The votive deposits associated with the pre-Roman sanctuary give some clue to the character of the pre-Roman deity. The presence of weapons suggests a martial aspect. In the Roman period the identity of this local god, possibly to be read on an as yet unpublished curse tablet, seems to have been assimilated with the Roman deity Mercury. Mercury is named on curses, stone altars and metal plaques and represented in statues and figurines. The major cult statue probably stood within the cella (see Uley : temple). The god was nude and slightly larger than life-size, accompanied by a ram and cockerel at his feet. The sculptor used local Cotswold stone but the accomplishment of the figure shows a close familiarity with the Greco-Roman tradition of representing the god. Its style dates it to the mid-second century AD, although the surviving fragments were found in deposits of the post Roman period. Better preserved representations of the god suggest that Mercury carried a caduceus (his staff entwined with snakes) in his left hand and a money bag in his right. Among the votive objects were also miniature silver and iron caducei and copper alloy models of the god's cult animals, the cock and goat. The animal bones also show how classical forms influenced the worship of the god (see Uley : cult practice).

§ What you should do:
Duplicate the passage on the deity of the Uley sanctuary word for word, in its entirety. The items that follow come from a separate source.

§ Data entries:

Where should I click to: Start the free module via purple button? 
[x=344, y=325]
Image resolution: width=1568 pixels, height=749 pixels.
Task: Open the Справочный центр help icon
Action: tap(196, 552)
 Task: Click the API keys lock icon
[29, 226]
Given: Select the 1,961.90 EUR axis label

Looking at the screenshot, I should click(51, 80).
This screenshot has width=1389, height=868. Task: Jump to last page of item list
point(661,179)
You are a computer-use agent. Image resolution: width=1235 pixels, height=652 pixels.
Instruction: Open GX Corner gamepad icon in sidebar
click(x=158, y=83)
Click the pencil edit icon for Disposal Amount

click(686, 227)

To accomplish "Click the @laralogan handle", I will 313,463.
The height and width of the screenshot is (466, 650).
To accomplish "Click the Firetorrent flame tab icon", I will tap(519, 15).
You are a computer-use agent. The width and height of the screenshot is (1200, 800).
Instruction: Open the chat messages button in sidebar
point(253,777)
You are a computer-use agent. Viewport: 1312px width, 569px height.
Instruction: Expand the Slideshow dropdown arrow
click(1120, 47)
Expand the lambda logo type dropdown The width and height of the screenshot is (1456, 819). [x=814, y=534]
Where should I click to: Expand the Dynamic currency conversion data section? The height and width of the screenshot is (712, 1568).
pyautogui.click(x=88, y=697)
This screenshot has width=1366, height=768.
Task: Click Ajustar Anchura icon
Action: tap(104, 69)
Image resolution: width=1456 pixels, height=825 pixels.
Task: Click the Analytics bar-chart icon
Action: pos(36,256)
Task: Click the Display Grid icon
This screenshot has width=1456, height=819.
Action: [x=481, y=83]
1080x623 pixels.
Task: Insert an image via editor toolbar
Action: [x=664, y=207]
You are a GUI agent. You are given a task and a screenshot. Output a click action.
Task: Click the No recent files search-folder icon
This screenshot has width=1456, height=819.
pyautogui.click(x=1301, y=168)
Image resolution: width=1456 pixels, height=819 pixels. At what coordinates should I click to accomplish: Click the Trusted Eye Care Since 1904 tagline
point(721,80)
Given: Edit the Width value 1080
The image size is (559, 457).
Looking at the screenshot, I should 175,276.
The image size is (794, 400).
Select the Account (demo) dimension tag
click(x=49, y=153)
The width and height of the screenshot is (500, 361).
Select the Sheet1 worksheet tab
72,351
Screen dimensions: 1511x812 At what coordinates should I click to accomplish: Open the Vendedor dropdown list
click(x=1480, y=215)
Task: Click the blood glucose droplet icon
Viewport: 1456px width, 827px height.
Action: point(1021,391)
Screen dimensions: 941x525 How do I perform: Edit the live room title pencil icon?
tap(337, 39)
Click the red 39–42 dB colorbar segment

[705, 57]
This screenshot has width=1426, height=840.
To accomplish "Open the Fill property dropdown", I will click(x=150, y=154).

§ The output:
The votive deposits associated with the pre-Roman sanctuary give some clue to the character of the pre-Roman deity. The presence of weapons suggests a martial aspect. In the Roman period the identity of this local god, possibly to be read on an as yet unpublished curse tablet, seems to have been assimilated with the Roman deity Mercury. Mercury is named on curses, stone altars and metal plaques and represented in statues and figurines. The major cult statue probably stood within the cella (see Uley : temple). The god was nude and slightly larger than life-size, accompanied by a ram and cockerel at his feet. The sculptor used local Cotswold stone but the accomplishment of the figure shows a close familiarity with the Greco-Roman tradition of representing the god. Its style dates it to the mid-second century AD, although the surviving fragments were found in deposits of the post Roman period. Better preserved representations of the god suggest that Mercury carried a caduceus (his staff entwined with snakes) in his left hand and a money bag in his right. Among the votive objects were also miniature silver and iron caducei and copper alloy models of the god's cult animals, the cock and goat. The animal bones also show how classical forms influenced the worship of the god (see Uley : cult practice).